ACTIVITY
Only the lines of the data holding the string "computer" need to be returned.

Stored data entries
►
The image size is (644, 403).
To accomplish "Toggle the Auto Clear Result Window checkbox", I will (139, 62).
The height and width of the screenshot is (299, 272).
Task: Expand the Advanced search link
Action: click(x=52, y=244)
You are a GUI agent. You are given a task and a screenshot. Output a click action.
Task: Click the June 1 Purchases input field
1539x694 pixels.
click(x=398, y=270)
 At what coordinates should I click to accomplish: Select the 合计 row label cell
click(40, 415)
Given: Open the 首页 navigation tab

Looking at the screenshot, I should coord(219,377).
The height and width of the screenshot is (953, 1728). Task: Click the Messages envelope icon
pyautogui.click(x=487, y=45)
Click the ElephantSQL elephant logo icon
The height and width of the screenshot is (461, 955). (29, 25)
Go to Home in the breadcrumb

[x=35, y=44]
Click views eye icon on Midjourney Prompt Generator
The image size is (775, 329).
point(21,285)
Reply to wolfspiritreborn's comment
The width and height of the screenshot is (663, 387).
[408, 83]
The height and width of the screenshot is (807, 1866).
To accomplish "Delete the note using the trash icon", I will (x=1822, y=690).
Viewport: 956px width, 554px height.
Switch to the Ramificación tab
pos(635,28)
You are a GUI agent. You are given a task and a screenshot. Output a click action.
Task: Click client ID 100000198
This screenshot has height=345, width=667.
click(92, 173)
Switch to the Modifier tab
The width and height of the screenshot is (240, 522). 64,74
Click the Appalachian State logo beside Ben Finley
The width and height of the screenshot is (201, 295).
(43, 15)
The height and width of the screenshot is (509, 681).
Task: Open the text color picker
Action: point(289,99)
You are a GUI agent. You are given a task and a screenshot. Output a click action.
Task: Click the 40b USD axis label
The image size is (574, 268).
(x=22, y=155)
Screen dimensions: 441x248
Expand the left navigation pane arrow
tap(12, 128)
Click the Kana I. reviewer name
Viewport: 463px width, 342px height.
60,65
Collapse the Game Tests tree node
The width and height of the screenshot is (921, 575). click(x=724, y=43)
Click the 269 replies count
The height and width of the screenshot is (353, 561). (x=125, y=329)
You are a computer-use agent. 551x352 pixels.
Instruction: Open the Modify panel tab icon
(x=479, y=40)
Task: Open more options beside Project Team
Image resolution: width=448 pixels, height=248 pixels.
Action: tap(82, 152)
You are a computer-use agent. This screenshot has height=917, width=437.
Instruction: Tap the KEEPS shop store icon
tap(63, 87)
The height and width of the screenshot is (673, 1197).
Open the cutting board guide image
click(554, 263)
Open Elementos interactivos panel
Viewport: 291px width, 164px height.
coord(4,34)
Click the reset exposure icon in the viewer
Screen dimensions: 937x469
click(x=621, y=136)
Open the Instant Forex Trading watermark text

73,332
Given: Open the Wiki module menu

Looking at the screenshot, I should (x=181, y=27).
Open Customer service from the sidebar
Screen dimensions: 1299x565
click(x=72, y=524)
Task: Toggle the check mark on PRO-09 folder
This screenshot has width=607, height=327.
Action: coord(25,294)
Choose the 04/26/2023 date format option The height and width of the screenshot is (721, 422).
◄
SOLVED PROBLEM
You are a computer-use agent. 551x352 pixels.
You are a computer-use agent. This screenshot has height=917, width=437.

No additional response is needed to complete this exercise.